Many of us wish that the state could requisition the organs of the dead and use them to save the living, instead of allowing them to be wasted by burial or burning. As yet, however, public opinion is nowhere near allowing any such thing. Rightly or wrongly, we make much more fuss about the rights of the dead than the benefit of the living. When there are public scandals about transplantation, these are never about the lives lost that could so easily have been saved, but about organs said to have been improperly procured.

So what can the transplant community do? It is desperate to get more life-saving organs, but it knows that the whole project depends on public support. It must not seem too rapacious in its organ hunt, in case potential donors see their own rights as under threat, and donations fall even further. Instead, it tries to work by appeals to generosity and altruism. People must be assured that their organs cannot be used without consent, even though many patients will die in consequence.

But is this really all that can be done? Even if we accept that consent for donation is essential, it does not follow that procurement policies must remain as they are. There is a range of obstacles to organ procurement that has nothing to do with unwillingness to donate. Many restrictions in law and entrenched medical practice, some old and some new, actually prevent people from making their organs available in certain ways, or curtail their options in ways that may prevent their choosing to do so.

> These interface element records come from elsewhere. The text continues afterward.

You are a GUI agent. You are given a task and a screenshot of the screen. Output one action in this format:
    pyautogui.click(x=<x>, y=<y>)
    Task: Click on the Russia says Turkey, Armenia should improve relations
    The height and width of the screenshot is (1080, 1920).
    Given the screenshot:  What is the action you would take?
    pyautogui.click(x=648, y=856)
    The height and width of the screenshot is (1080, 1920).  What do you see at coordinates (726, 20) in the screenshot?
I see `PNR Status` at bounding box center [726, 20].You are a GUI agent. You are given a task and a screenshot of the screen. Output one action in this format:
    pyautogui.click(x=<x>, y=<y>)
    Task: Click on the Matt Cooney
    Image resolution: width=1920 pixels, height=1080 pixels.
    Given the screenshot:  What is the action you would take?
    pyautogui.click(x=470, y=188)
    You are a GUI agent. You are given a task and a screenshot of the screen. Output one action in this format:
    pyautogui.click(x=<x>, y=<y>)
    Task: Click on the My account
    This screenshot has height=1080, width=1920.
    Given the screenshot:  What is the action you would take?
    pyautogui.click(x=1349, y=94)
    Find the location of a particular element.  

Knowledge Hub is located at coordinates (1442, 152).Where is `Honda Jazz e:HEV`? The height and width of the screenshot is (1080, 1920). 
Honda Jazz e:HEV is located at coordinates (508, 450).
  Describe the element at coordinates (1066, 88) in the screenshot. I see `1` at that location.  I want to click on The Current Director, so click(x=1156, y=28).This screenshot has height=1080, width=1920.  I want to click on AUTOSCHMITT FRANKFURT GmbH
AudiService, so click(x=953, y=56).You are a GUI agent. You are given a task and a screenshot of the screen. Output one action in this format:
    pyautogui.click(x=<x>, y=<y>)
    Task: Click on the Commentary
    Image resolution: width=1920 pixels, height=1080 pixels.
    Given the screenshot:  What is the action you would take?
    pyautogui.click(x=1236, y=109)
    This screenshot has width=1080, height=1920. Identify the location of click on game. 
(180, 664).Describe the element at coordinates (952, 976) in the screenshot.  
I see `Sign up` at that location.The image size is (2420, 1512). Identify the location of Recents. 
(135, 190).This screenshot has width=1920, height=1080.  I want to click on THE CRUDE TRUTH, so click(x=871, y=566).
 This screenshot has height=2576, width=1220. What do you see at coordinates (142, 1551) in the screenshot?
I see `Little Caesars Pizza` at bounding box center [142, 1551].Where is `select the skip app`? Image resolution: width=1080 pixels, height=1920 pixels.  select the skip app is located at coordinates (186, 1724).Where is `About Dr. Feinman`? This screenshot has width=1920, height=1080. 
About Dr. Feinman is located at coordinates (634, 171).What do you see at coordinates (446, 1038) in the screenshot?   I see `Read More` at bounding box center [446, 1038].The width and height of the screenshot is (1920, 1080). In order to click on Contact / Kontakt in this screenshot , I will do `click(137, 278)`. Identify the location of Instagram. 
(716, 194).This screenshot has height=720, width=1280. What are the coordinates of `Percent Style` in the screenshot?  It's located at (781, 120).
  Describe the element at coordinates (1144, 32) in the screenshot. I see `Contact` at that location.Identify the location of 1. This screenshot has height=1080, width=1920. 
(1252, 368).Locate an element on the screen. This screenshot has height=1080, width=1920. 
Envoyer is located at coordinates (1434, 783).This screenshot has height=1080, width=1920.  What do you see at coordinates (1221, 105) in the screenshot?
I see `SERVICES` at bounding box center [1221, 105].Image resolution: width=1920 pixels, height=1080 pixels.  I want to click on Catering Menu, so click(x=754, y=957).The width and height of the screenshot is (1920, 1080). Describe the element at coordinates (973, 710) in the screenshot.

For instance, we know that many people are willing to offer kidneys in return for payment. They did it openly until it was almost universally prohibited, and of course the effect of prohibition -- to the extent that it succeeds -- is to reduce the supply of organs. Would-be vendors will not simply become unpaid donors. We also know that some people would like to impose conditions on the use of organs, because some tried to do it until that, too, was firmly disallowed. We may reasonably speculate, therefore, that many more people might be willing to donate their organs after death if they were allowed some say in who was to get them. We know that even if someone who dies has expressed positive willingness to donate, medics will not override the reluctance of the relatives, even when the law allows them to do so. Many potential donations are lost that way. And for a long time there was a general resistance -- now lessening -- to accepting so-called Samaritan donors: strangers who simply offer a kidney to anyone who needs one. All such policies work against the individual wishes of potential donors as well as the interests of patients. And once you start looking at procurement policies from this point of view, you find many such impediments.

Of course, the people who endorse such restrictions believe that they are morally essential, even if lives are lost as a result. However, philosophers and moral psychologists have long known that although our intuitive moral judgments are immediate and strong, they are often incompatible with other judgments we make with equal strength of feeling in other contexts. Furthermore, we usually do not usually seek out these contradictions and try to think them through; instead, we automatically launch into swift and ingenious attempts to keep all our intuitions intact. But if this kind of irrationality is actually causing the deaths of people who could be saved, as well as curtailing the preferences of the people who would otherwise make the necessary organs available, anyone who cares about those deaths is under a serious moral obligation to check with care the intuitions that underpin them.

I believe it can be shown that many such restrictions are unjustified, although here that claim can stand only as an assertion and a challenge. In the meantime, however, there is another matter to consider. These restrictions are not a response to public demand. They are rooted in attempts to slot organ donation into a framework of medical law and practice that it does not fit, and the conservatism of a medical profession reluctant to question its habits of mind.

The fundamental problem is that transplant technology has radically changed the status of organs. In making organs transferable between people, it has made them in many ways like other possessions, and it is pretty clear that this is how most people intuitively think of them. Their organs are theirs, which is why they not only demanded that their consent should be required, but also presumed that they were entitled to give them away, sell them, and bequeath them to specific other people -- until they were prevented from doing so.

Not enough people give organs within the current framework, but it does not follow that most people would resist a radical change to that framework. The question of what policies we should have about the control of organs is not a matter for the medical profession alone but one for the public at large, and it seems likely that most people, if consulted, would welcome the assurance that their organs should count as their property.

That would require many changes in medical law and practice. But it would also open new opportunities, and if, as seems likely, change would also result in more organs becoming available, it should be welcomed by clinicians who must now watch helplessly as their patients suffer and die.